[Material for this exercise]
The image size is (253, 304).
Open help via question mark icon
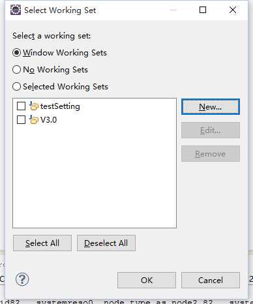click(x=22, y=279)

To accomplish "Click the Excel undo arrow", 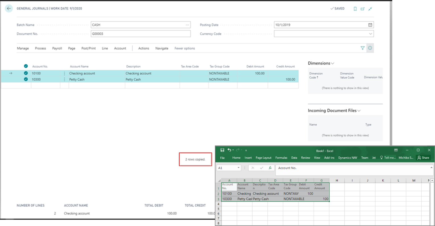I will click(x=229, y=150).
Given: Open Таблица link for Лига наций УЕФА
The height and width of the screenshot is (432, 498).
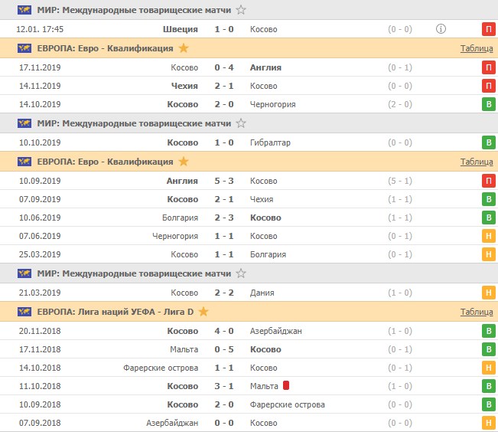Looking at the screenshot, I should (476, 312).
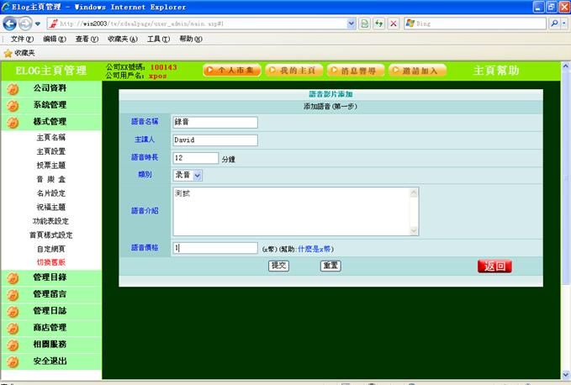The image size is (571, 385).
Task: Open the 什麽是x幣 help link
Action: (315, 249)
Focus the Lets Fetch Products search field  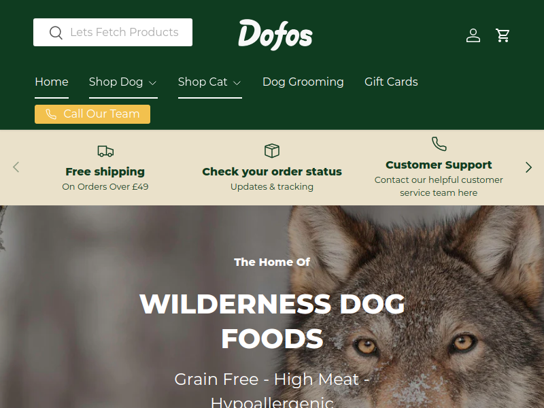[113, 32]
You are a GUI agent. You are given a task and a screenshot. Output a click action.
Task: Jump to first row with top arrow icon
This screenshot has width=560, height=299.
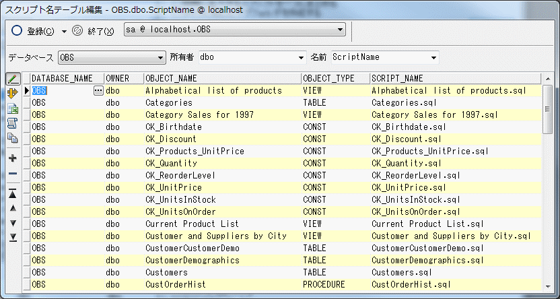13,193
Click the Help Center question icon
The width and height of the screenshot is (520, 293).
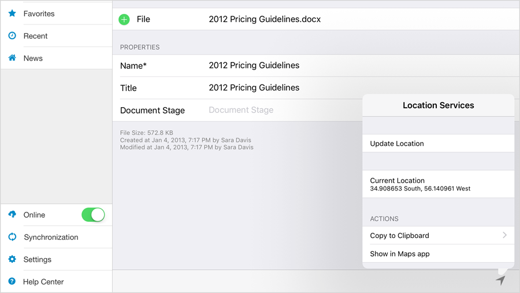coord(12,281)
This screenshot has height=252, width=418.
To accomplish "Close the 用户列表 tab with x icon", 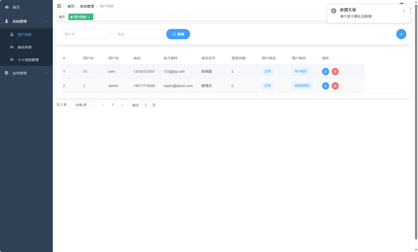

[Required action] Your answer must be the lines from the one containing "This screenshot has width=560, height=299." through the last line of the records, printed exactly with no pictures; please include both ends.

[Your response]
This screenshot has width=560, height=299.
13,193
Click the Help Center question icon
The width and height of the screenshot is (520, 293).
coord(12,281)
This screenshot has height=252, width=418.
To accomplish "Close the 用户列表 tab with x icon", 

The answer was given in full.